CARRILLO: In a year full of frustrations, it was a rare moment of clarity. Jamin was out of school for most of his senior year, whereas Kaylee...

KING: I'm from a village that didn't get hit really hard. There were only about 8 to 10 cases there. So at home, I was the only one who graduated this year.

CARRILLO: In such a small village, Kaylee feels a lot of pressure to keep the traditions alive.

KING: The way we used to do things is so different from how we do them now. And even our language is slowly fading away. And my Cup'ik language is - there's only a few people who speak it fluently. It's how they tell stories, so it makes me really sad.

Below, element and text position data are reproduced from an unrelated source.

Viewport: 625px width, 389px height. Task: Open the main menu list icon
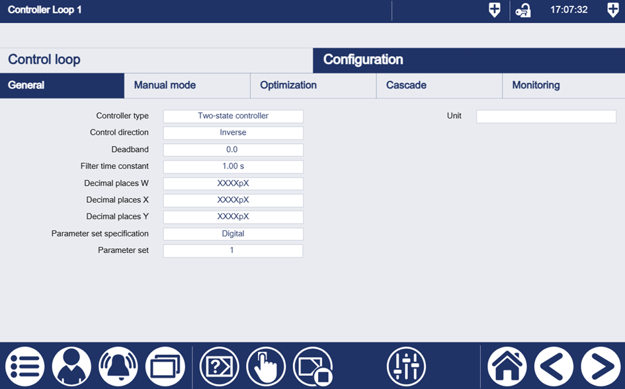[25, 367]
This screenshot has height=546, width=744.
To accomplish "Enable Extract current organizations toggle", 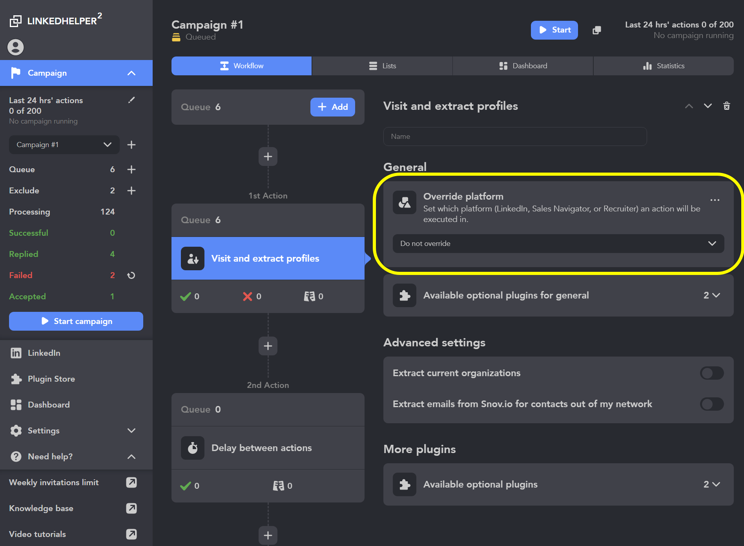I will pyautogui.click(x=712, y=373).
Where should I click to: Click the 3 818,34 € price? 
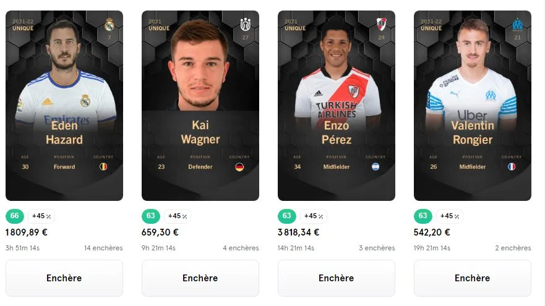tap(299, 232)
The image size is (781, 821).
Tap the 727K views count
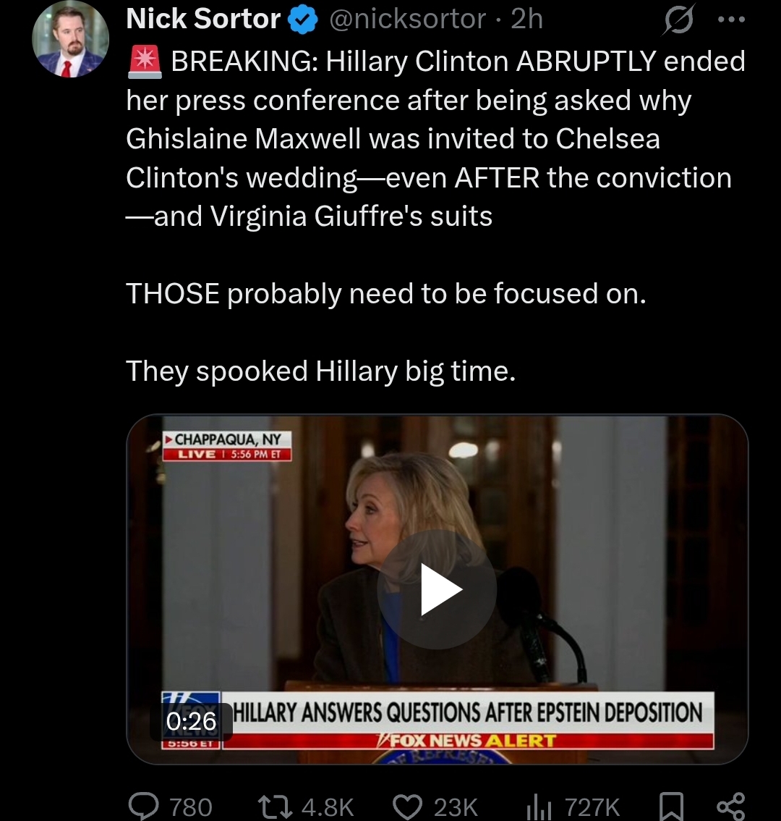point(593,807)
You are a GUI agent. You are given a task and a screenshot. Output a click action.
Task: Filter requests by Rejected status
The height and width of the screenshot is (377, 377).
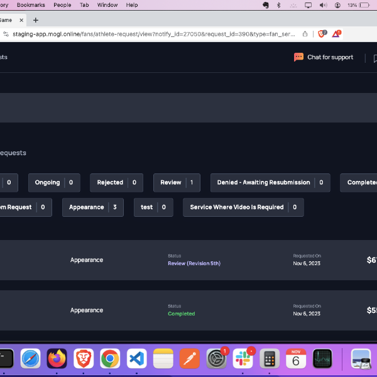pyautogui.click(x=116, y=183)
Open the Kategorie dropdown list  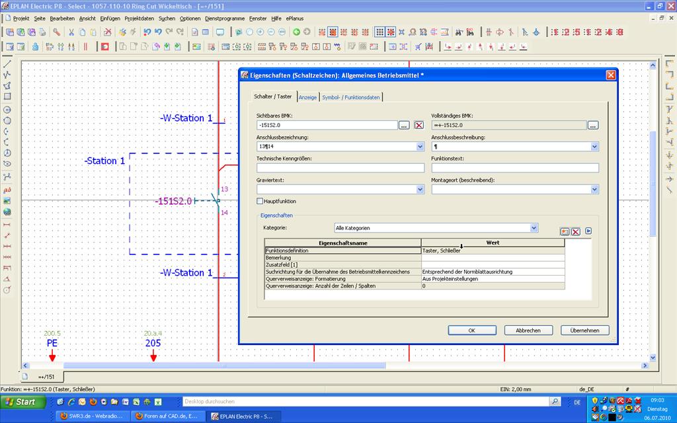[x=534, y=228]
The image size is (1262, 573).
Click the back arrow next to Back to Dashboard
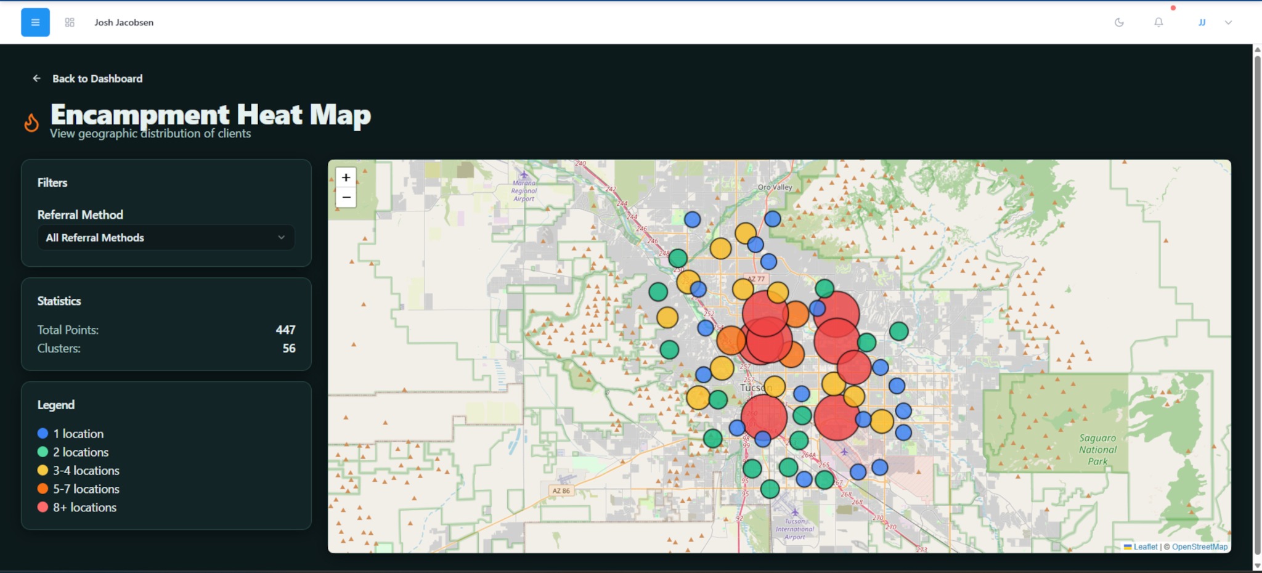click(x=36, y=78)
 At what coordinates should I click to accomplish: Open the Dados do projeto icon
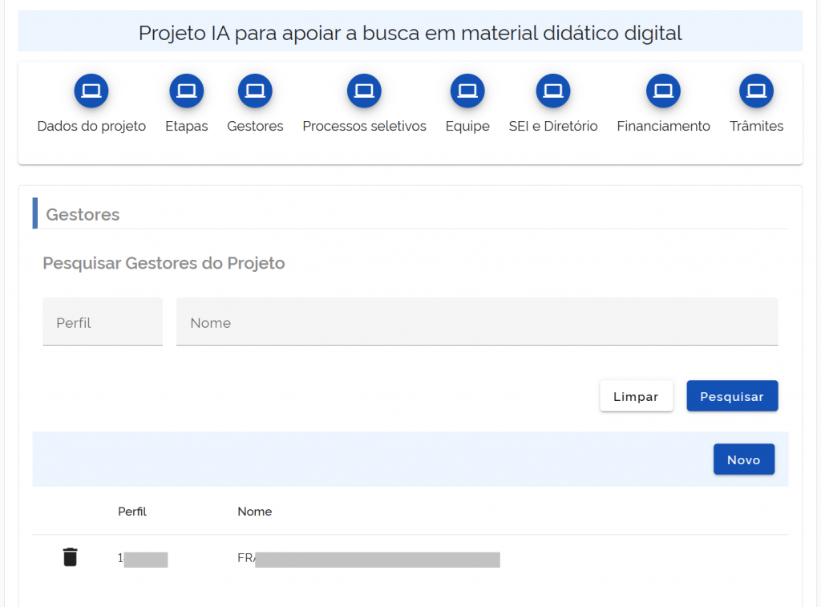point(91,91)
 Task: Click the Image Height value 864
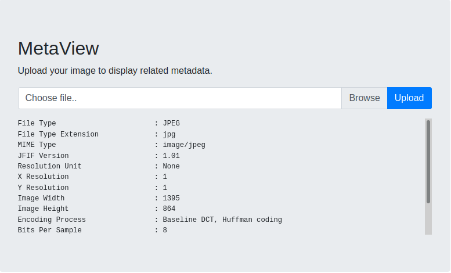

CARRILLO: That tradition of oral history, of telling stories, Jamin says, made it a perfect fit for podcasting, especially when they combined it with the drama of a moose hunt.

CROW: What we were really looking for was something that would grab the audience's attention and make ourselves stand out. It's so unique and so different living up here and the way we live and the way we hunt. And so we thought it was a great story to tell.

CARRILLO: Both Kaylee and Jamin are headed to college in the fall. And all three say they hope to keep telling stories.

CROW: We have pride in our culture, and we love where we are from, and we don't want to see it fade away.

CARRILLO: Sequoia Carrillo, NPR News.